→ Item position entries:

* * *

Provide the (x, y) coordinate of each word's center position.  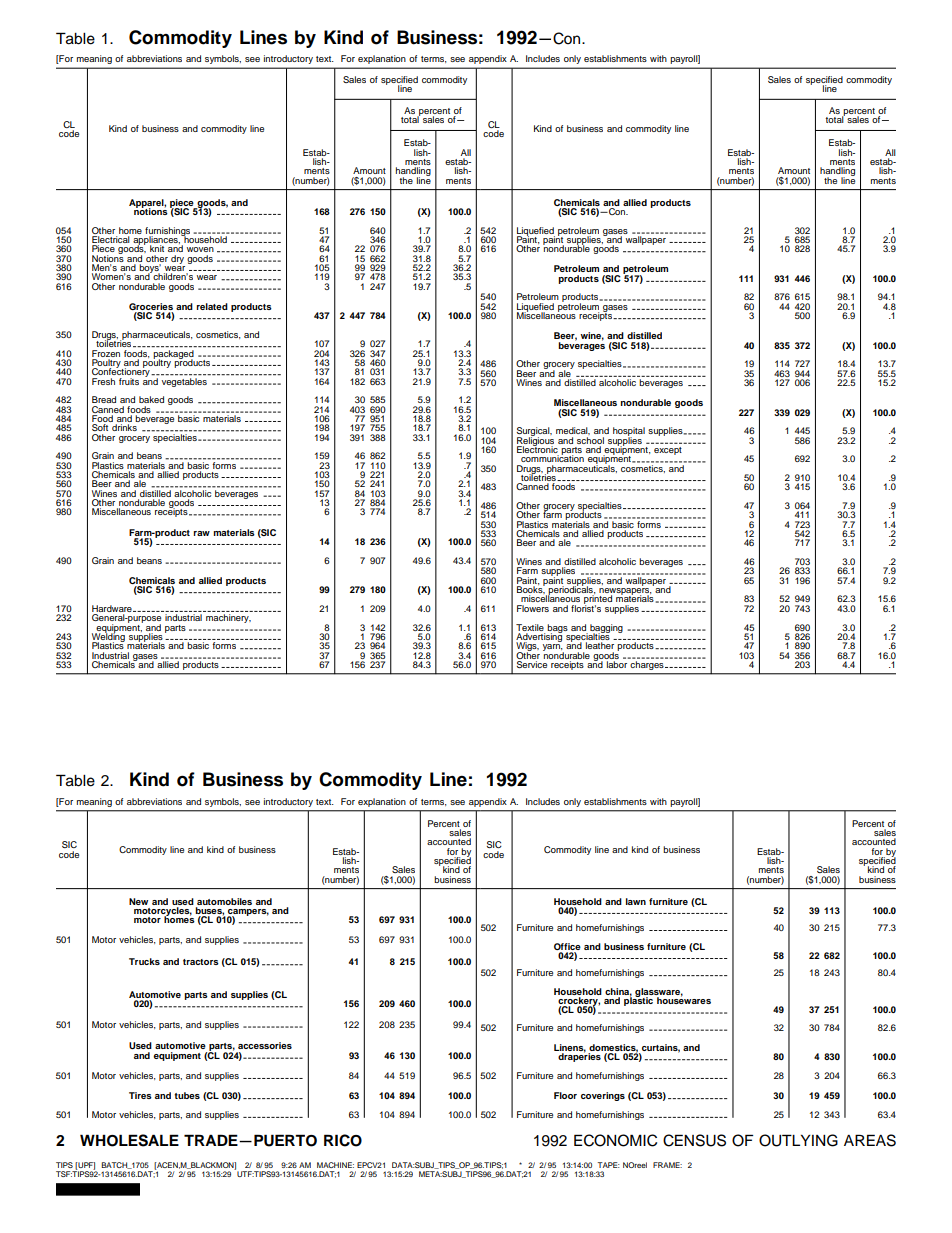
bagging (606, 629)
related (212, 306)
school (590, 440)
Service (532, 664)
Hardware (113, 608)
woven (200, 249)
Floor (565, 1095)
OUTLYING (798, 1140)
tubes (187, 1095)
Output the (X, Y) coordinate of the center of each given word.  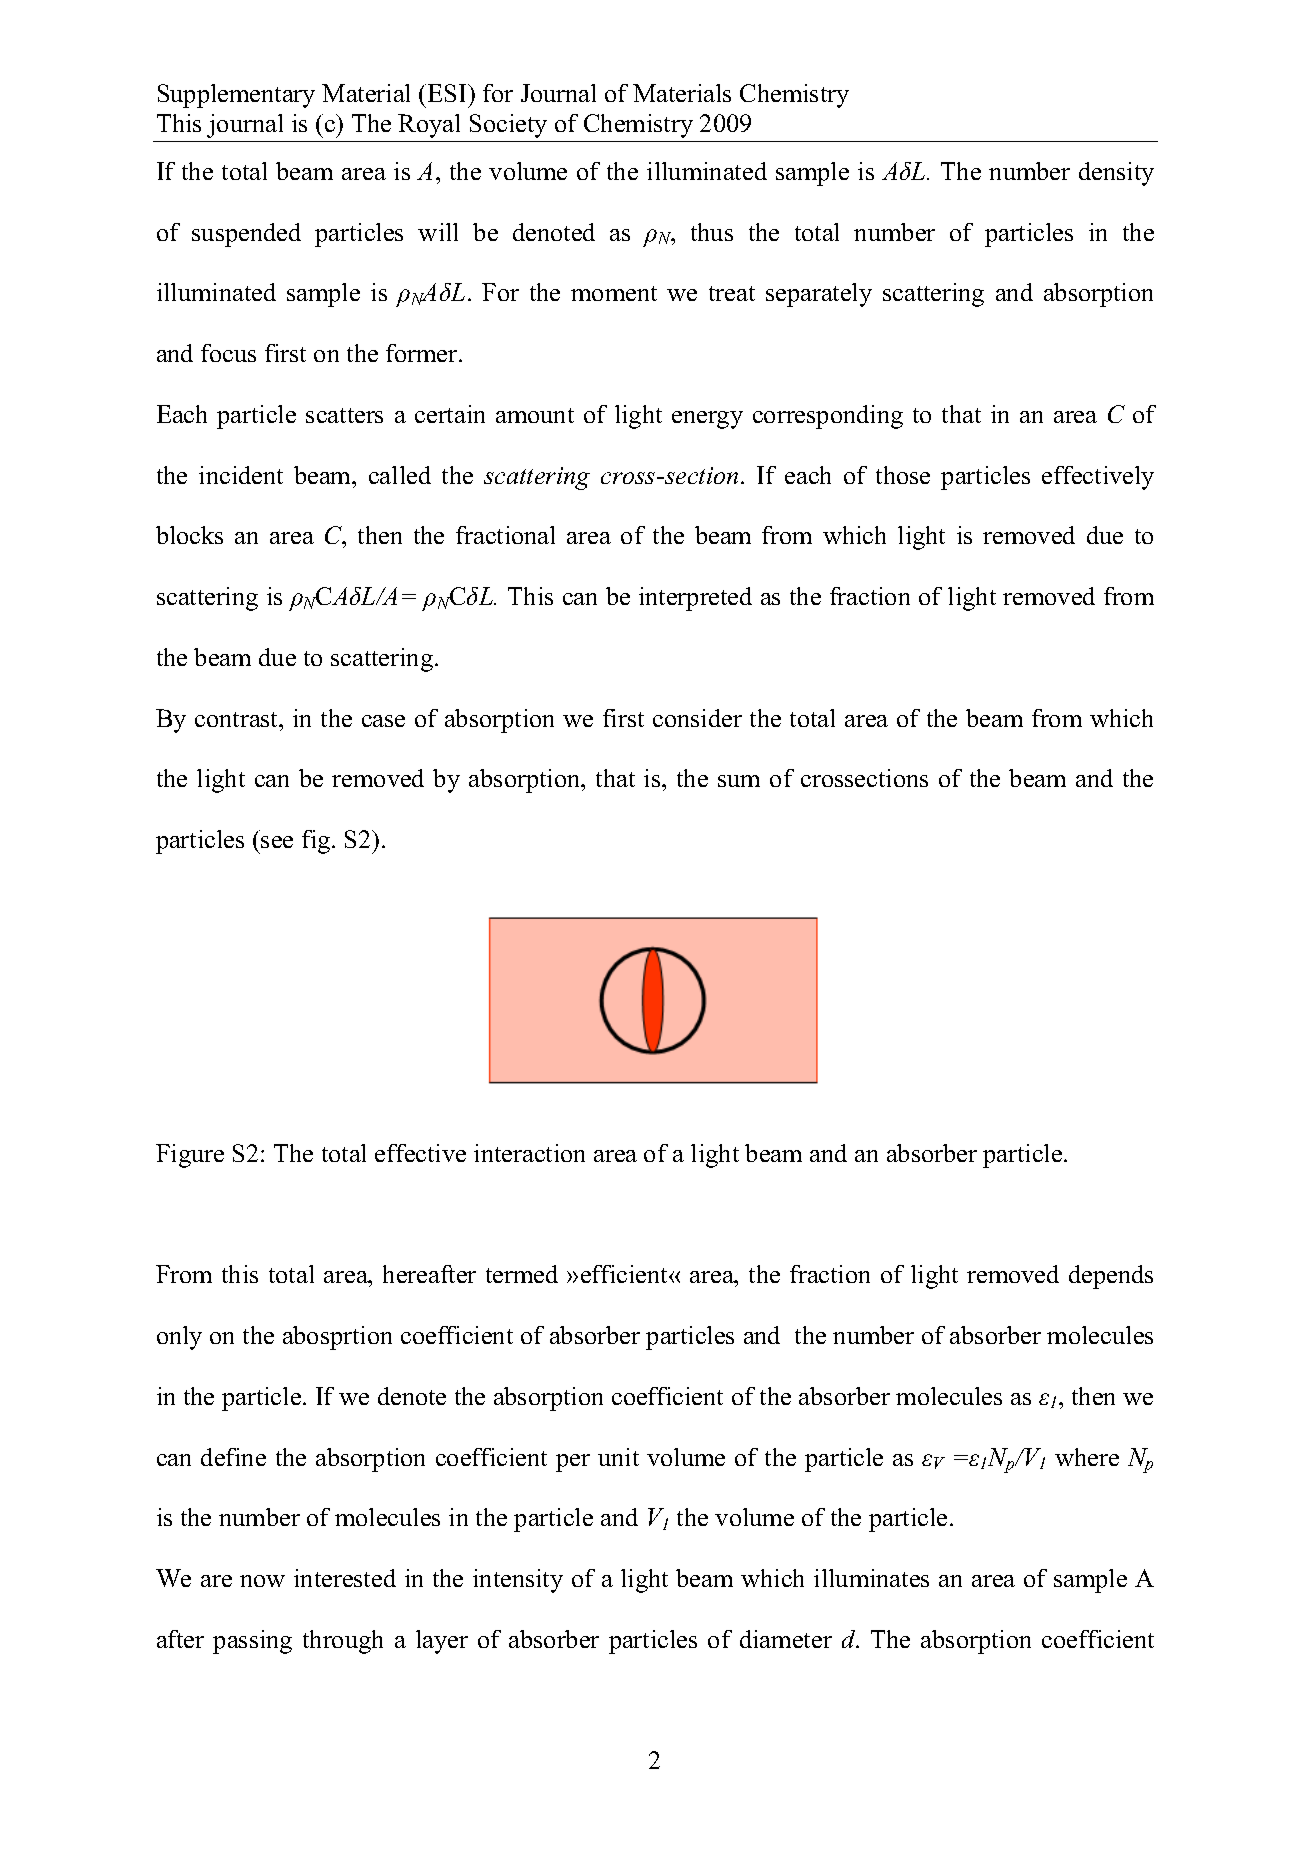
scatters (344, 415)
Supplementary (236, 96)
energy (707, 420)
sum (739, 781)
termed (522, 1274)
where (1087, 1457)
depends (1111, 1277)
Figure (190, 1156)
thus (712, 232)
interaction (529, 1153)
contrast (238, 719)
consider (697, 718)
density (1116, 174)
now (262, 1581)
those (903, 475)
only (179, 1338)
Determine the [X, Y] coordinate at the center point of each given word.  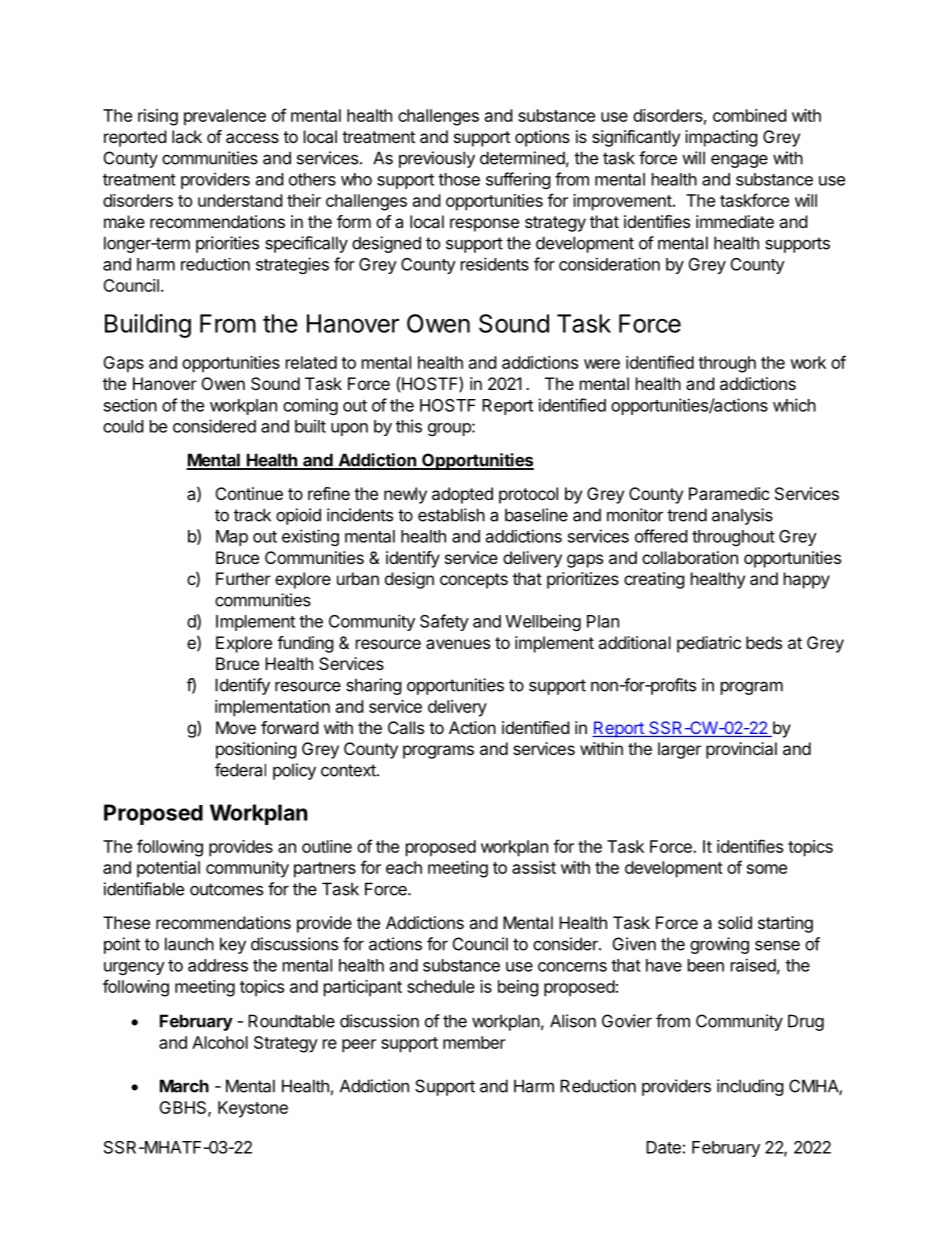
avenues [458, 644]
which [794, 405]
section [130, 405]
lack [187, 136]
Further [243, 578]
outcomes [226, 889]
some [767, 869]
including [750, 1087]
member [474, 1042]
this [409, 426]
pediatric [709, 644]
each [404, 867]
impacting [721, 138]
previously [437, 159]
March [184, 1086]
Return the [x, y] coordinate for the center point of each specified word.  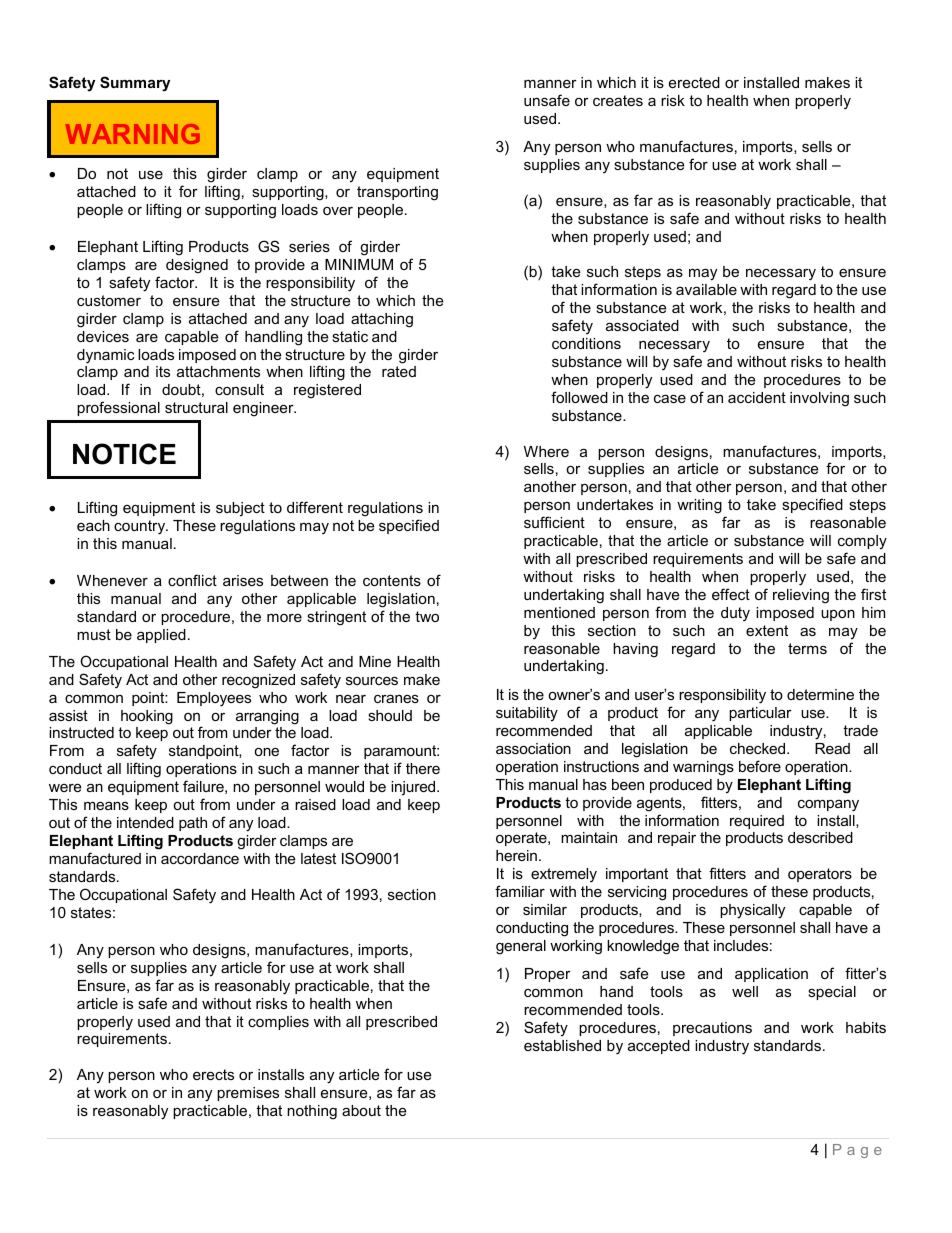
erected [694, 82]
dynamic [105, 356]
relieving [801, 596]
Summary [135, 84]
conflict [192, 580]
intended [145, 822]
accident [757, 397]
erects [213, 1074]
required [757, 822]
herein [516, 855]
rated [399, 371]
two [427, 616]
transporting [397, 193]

* * *

→ EXERCISE OBJECTIVE: Write out every line of the entries above again, instructions included, adding 117 to each coordinate value in the answers. Leave out the pictures.

→ RESPONSE BELOW:
Provide the (x, y) coordinate of each word's center position.  
bagging (723, 746)
related (329, 423)
school (707, 557)
Service (649, 781)
Hardware (230, 725)
woven (317, 366)
Floor (682, 1212)
OUTLYING (915, 1257)
tubes (304, 1212)
Output the (X, Y) coordinate of the center of each given word.  
scatters (461, 532)
Supplementary (353, 213)
energy (824, 537)
sum (856, 898)
termed (639, 1391)
where (1204, 1574)
depends (1228, 1394)
Figure (307, 1273)
thus (829, 349)
interaction (646, 1270)
contrast (355, 836)
consider (814, 835)
density (1233, 291)
now (379, 1698)
those (1020, 592)
only (296, 1455)
Determine the [X, Y] coordinate at the center point of each given word.  
avenues [575, 761]
which [911, 522]
section [247, 522]
lack [304, 253]
Further [360, 695]
outcomes [343, 1006]
some [884, 986]
including [867, 1204]
member [591, 1159]
this [526, 543]
pediatric [826, 761]
each [521, 984]
impacting [838, 255]
previously [554, 276]
March [301, 1203]
Return the [x, y] coordinate for the center point of each specified word.  
erected [811, 199]
dynamic [222, 473]
relieving [918, 713]
Summary [252, 201]
conflict [309, 697]
intended [262, 939]
accident [874, 514]
erects [330, 1191]
required [874, 939]
herein [633, 972]
rated [516, 488]
two [544, 733]
transporting [514, 310]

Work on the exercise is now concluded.